*Text segment*:
I guess what I should have said is that it was typical for stiles and rails to be substantially thicker than panels so that panels could be inset from the back side and yet still be flush on the front with the stiles and rails.
Isn't "Architecturally correct" an oxymoron? ;o)T. Jeffery Clarke
Quidvis Recte Factum Quamvis Humile Praeclarum
Ron, is your panel profile a cove? Looks like, and you lose more of your panel detail width the more you try to make the panel thinner. Might be a nice trick when you want to balance a box newel, but it isn't going to fly with a large panel.
Also doesn't help the poor poster who started this mess, check out what cutters, sorry... router bits he is using.
This thread did make me search for the cutters I wanted, took seconds. I'm really surprised this question didn't provide us with you need ABC with XYZ. Maybe it was better suited for a Q over with the limp wristed tea drinkers.
Yea it is a cove profile. I started thinking (dangerous?) that maybe it woulnt work with other type of profiles. But they do seel bits with back cutters. I havent tried one so I dont know but wouldnt a back cutter flush up the panel? Darkworksite4: When the job is to small for everyone else, Its just about right for me"

*Entries*:
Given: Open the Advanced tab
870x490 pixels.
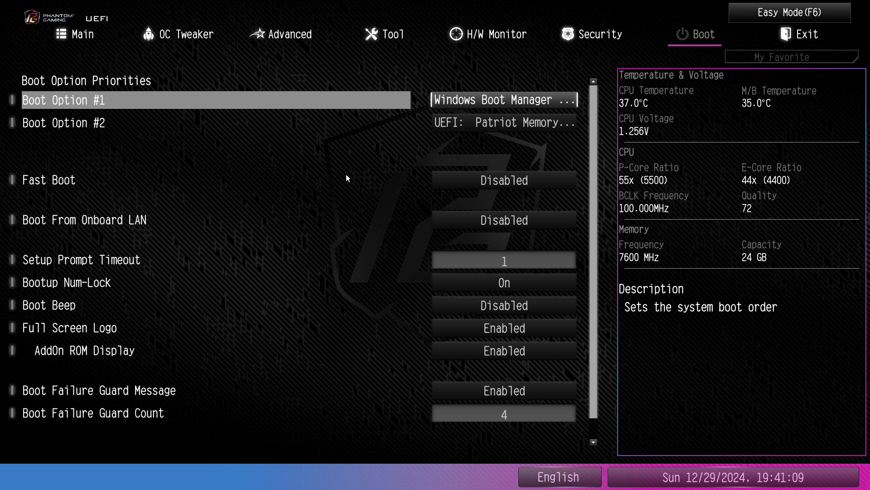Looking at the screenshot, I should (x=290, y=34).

...

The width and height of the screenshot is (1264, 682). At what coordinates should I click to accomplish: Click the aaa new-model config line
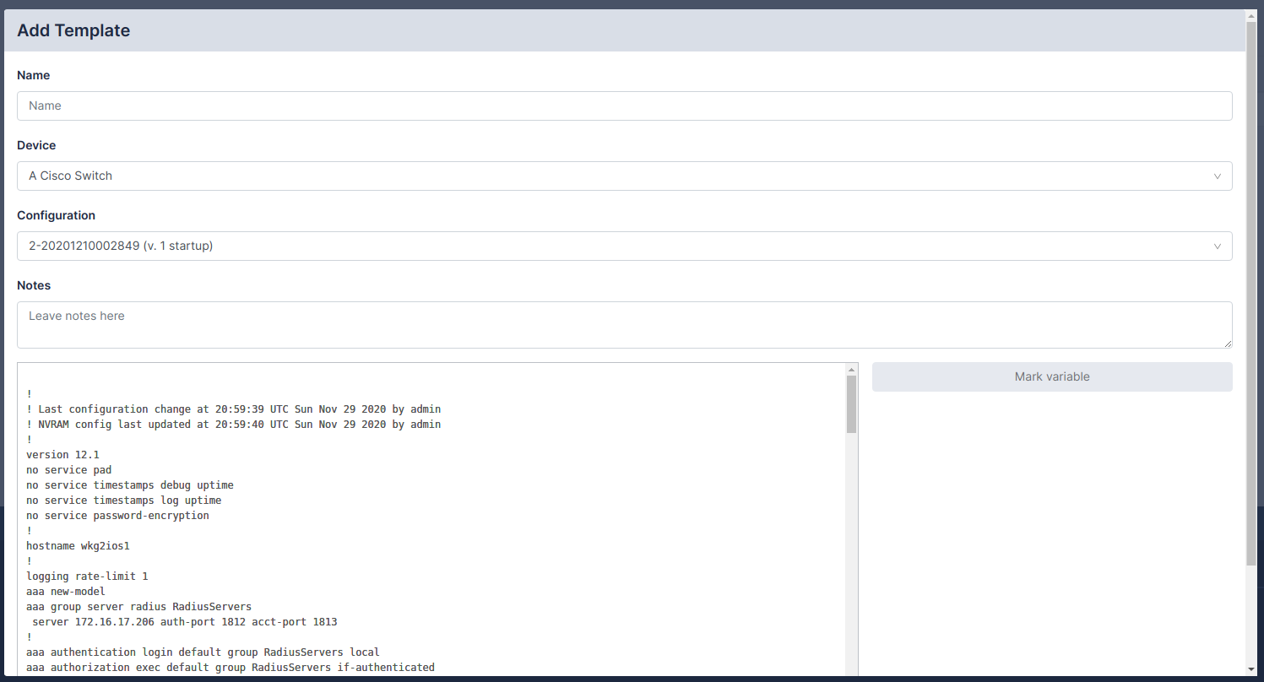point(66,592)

...

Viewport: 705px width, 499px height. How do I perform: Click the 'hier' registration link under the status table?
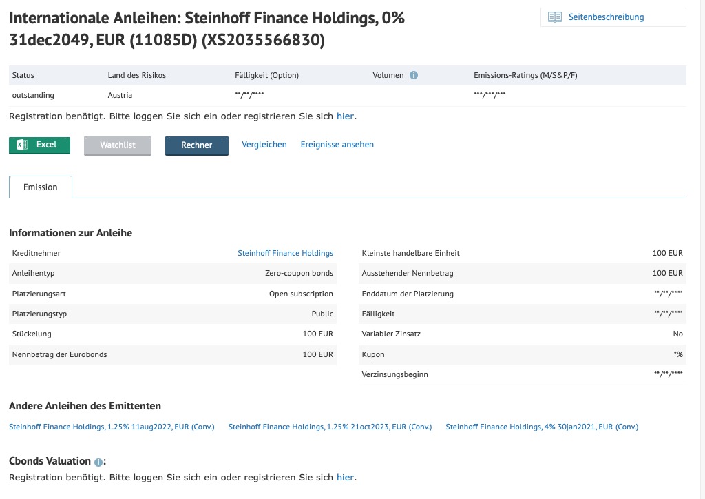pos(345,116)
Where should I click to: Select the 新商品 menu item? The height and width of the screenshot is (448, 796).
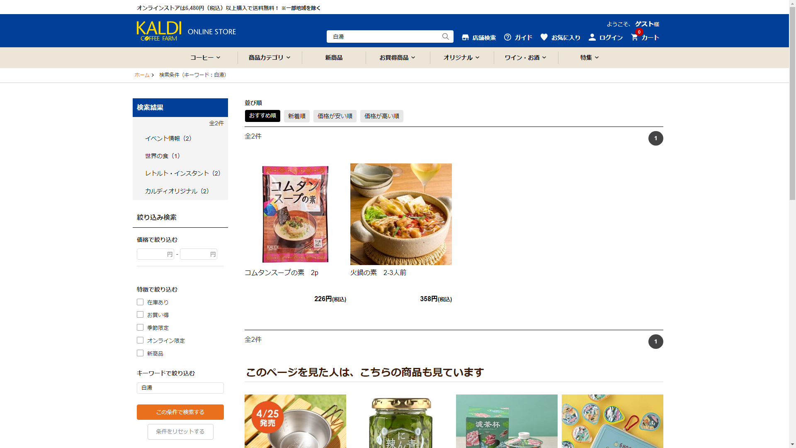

*Instructions*:
#1 Repeat everything in the panel thread from "I guess what" down to "stiles and rails.".
#2 According to the panel thread, why was it typical for stiles and rails to be substantially thicker than panels?
#3 Translate this sentence from the panel thread into Spanish: "Might be a nice trick when you want to balance a box newel, but it isn't going to fly with a large panel."

*The answers*:
#1
I guess what I should have said is that it was typical for stiles and rails to be substantially thicker than panels so that panels could be inset from the back side and yet still be flush on the front with the stiles and rails.

#2 It let the panels be inset from the back side and still sit flush on the front with the stiles and rails.

#3 Podría ser un buen truco cuando se quiere equilibrar un poste de escalera de caja, pero no va a funcionar con un panel grande.